Just one single long-shore loafer that I know. He can take his chance
of drowning while I sail and sail and sail her, For the Red Gods call
me out, and I must go."
The following morning the wind had died, but had been succeeded by a
heavy pall of fog. After we had felt our way beyond the mouth of the
river we were forced to paddle north-west by north, in blind reliance
on our compass. Sounds there were none. Involuntarily we lowered our
voices. The inadvertent click of the paddle against the gunwale seemed
to desecrate a foreordained stillness.
Occasionally to the right hand or the left we made out faint
shadow-pictures of wooded islands that endured but a moment and then
deliberately faded into whiteness. They formed on the view exactly as
an image develops on a photographic plate. Sometimes a faint
_lisp-lisp-lisp_ of tiny waves against a shore nearer than it
seemed cautioned us anew not to break the silence. Otherwise we were
alone, intruders, suffered in the presence of a brooding nature only as
long as we refrained from disturbances.
Then at noon the vapours began to eddy, to open momentarily in
revelation of vivid green glimpses, to stream down the rising wind.
Pale sunlight dashed fitfully across us like a shower. Somewhere in the
invisibility a duck quacked. Deuce awoke, looked about him, and
_yow-yow-yowed_ in doggish relief. Animals understand thoroughly
these subtleties of nature.
In half an hour the sun was strong, the air clear and sparkling, and a
freshening wind was certifying our prognostications of a lively
afternoon.
A light canoe will stand almost anything in the way of a sea, although
you may find it impossible sometimes to force it in the direction you
wish to go. A loaded canoe will weather a great deal more than you
might think. However, only experience in balance and in the nature of
waves will bring you safely across a stretch of whitecaps.
With the sea dead ahead you must not go too fast; otherwise you will
dip water over the bow.
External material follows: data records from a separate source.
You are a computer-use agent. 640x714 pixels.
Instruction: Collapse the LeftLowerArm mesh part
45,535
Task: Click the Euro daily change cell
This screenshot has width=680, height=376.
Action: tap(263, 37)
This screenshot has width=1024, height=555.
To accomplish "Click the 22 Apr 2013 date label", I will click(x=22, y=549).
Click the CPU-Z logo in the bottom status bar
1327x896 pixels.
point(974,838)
You must trim the craft absolutely on an even
keel; otherwise the comb of the wave, too light to lift you, will slop
in over one gunwale or the other. You must be perpetually watching your
chance to gain a foot or so between the heavier seas.
With the sea over one bow you must paddle on the leeward side. When the
canoe mounts a wave, you must allow the crest to throw the bow off a
trifle, but the moment it starts down the other slope you must twist
your paddle sharply to regain the direction of your course. The
careening tendency of this twist you must counteract by a corresponding
twist of your body in the other direction. Then the hollow will allow
you two or three strokes wherewith to assure a little progress. The
double twist at the very crest of the wave must be very delicately
performed, or you will ship water the whole length of your craft.
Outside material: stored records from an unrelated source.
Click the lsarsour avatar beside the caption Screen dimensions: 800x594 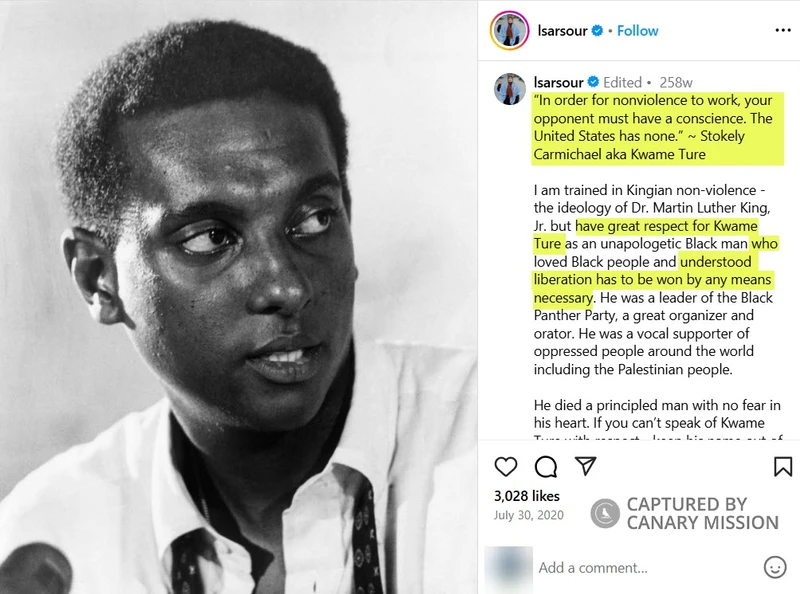509,89
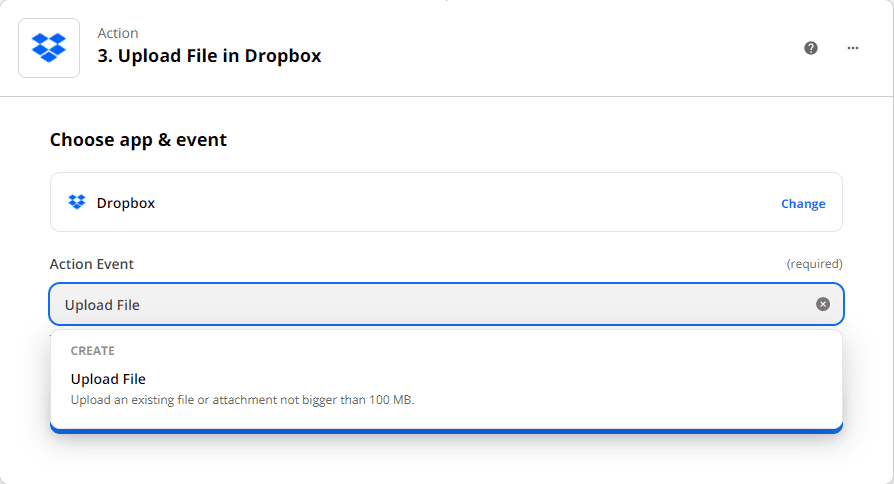The image size is (894, 484).
Task: Click the Change link for Dropbox app
Action: click(803, 204)
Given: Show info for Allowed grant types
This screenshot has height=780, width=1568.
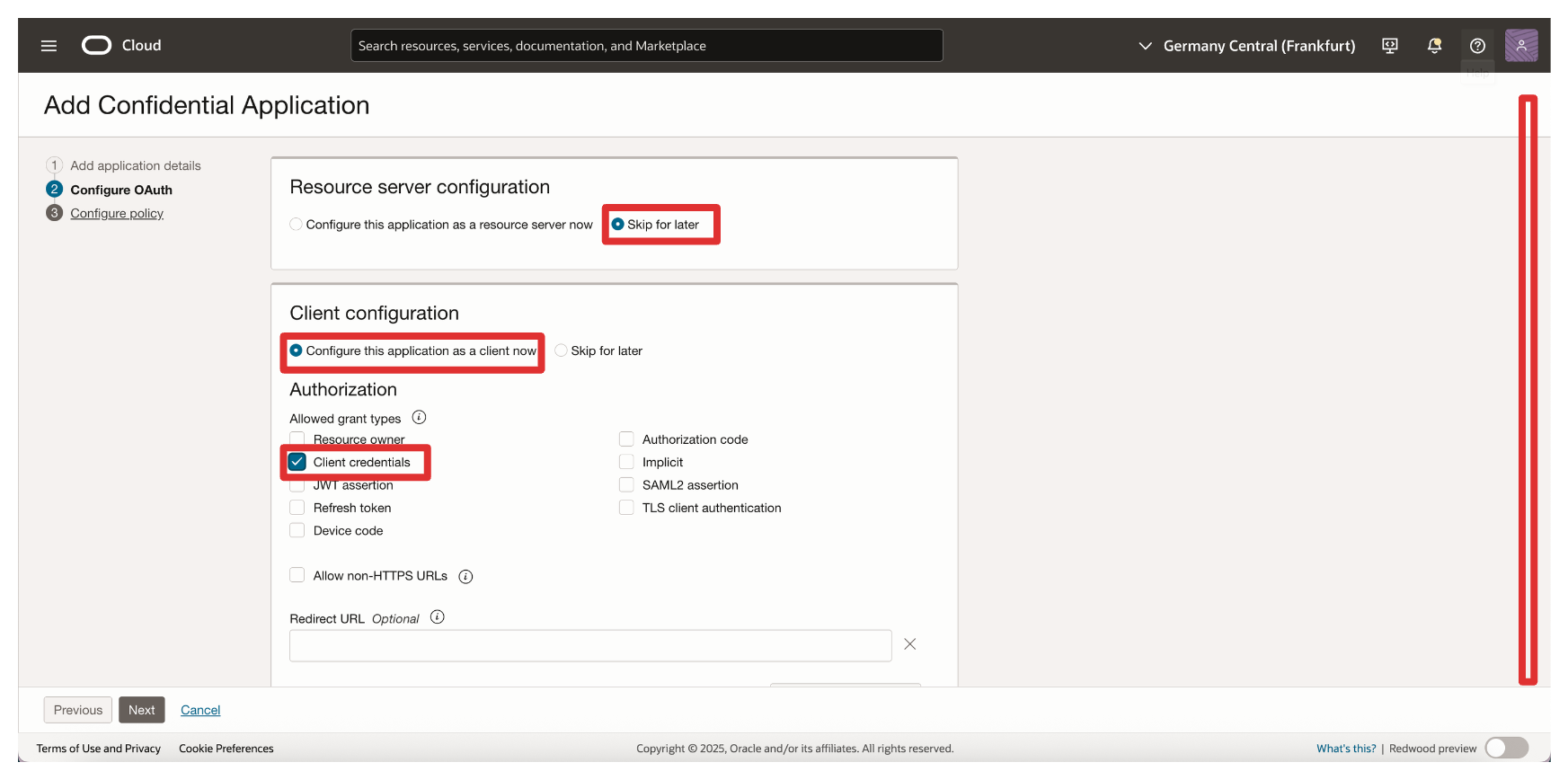Looking at the screenshot, I should 419,418.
With the sea abeam you must simply paddle straight ahead. The
adjustment is to be accomplished entirely by the poise of the body. You
must prevent the capsize of your canoe when clinging to the angle of a
wave by leaning to one side. The crucial moment, of course, is that
during which the peak of the wave slips under you. In case of a
breaking comber, thrust the flat of your paddle deep in the water to
prevent an upset, and lean well to leeward, thus presenting the side
and half the bottom of the canoe to the shock of water. Your recovery
must be instant, however. If you lean a second too long, over you go.
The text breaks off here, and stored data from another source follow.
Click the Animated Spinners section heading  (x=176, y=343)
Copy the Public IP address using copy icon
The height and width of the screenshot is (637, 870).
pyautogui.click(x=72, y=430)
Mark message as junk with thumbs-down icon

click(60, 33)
This sounds more difficult than it is. After a time you do it
instinctively, as a skater balances.
With the sea over the quarter you have merely to take care that the
waves do not slue you around sidewise, and that the canoe does not dip
water on one side or the other under the stress of your twists with the
paddle. Dead astern is perhaps the most difficult of all, for the
reason that you must watch both gunwales at once, and must preserve an
absolutely even keel, in spite of the fact that it generally requires
your utmost strength to steer. In really heavy weather one man only
can do any work. The other must be content to remain passenger, and he
must be trained to absolute immobility. No matter how dangerous a
careen the canoe may take, no matter how much good cold water may pour
in over his legs, he must resist his tendency to shift his weight. The
entire issue depends on the delicacy of the steersman's adjustments, so
he must be given every chance.
The main difficulty rests in the fact that such canoeing is a good deal
like air-ship travel--there is not much opportunity to learn by
experience. In a four-hour run across an open bay you will encounter
somewhat over a thousand waves, no two of which are exactly alike, and
any one of which can fill you up only too easily if it is not correctly
met. Your experience is called on to solve instantly and practically a
thousand problems. No breathing-space in which to recover is permitted
you between them. At the end of the four hours you awaken to the fact
that your eyes are strained from intense concentration, and that you
taste copper.
Probably nothing, however, can more effectively wake you up to the last
fibre of your physical, intellectual, and nervous being. You are filled
with an exhilaration. Every muscle, strung tight, answers immediately
and accurately to the slightest hint. You quiver all over with
restrained energy. Your mind thrusts behind you the problem of the last
wave as soon as solved, and leaps with insistent eagerness to the next.
You attain that superordinary condition when your faculties react
instinctively, like a machine. It is a species of intoxication. After a
time you personify each wave; you grapple with it as with a personal
adversary; you exult as, beaten and broken, it hisses away to leeward.
"Go it, you son of a gun!" you shout. "Ah, you would, would you! think
you can, do you?" and in the roar and rush of wind and water you crouch
like a boxer on the defence, parrying the blows, but ready at the
slightest opening to gain a stroke of the paddle.
In such circumstances you have not the leisure to consider distance.
You are too busily engaged in slaughtering waves to consider your rate
of progress. The fact that slowly you are pulling up on your objective
point does not occur to you until you are within a few hundred yards of
it. Then, unless you are careful, you are undone.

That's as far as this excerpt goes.